Responding to a recent Gene Spafford blog entry I remembered the scene in Monty Python's Holy Grail and had to quote it:
King of Swamp Castle: When I first came here, this was all swamp. Everyone said I was daft to build a castle on a swamp, but I built it all the same, just to show them. It sank into the swamp. So I built a second one. That sank into the swamp. So I built a third. That burned down, fell over, then sank into the swamp. But the fourth one stayed up. And that’s what you’re going to get, Lad, the strongest castle in all of England.
It got me thinking, for many of the IT products and or websites we use, what number castle are we on, and how deep is the swamp we're building on - how many iterations until it stops sinking into the muck?

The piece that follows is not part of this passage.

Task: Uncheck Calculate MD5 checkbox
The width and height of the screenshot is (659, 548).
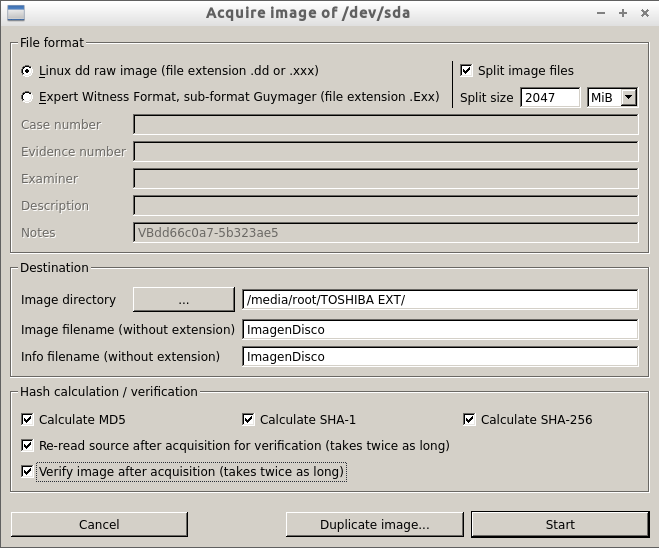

Microsoft - 8 castles and only some signs we're not still going to sink into the swamp
1. Dos
2. Windows-3.x
3. Windows-95 (and 98, same architecture really)
4. Windows-NT
5. Windows-2000
6. Windows-XP
7. Windows-2003
8. Windows-Vista
Someone else care to count castles and/or speculate on swamp depth for another vendor and/or website?
1 comment:
As disastrous as Windows Vista appears to be, I think Microsoft has made most of their traction with their .Net/C# stuff.
I have a developer friend who has traditionally been an Unix-loving friend of FOSS. Interestingly, he really, really likes C#--particularly for OLTP systems. He bitches about the platform but loves the development environment. That strikes me as a shift from the past where developers hated working in what they viewed as crufty, old MS APIs / frameworks.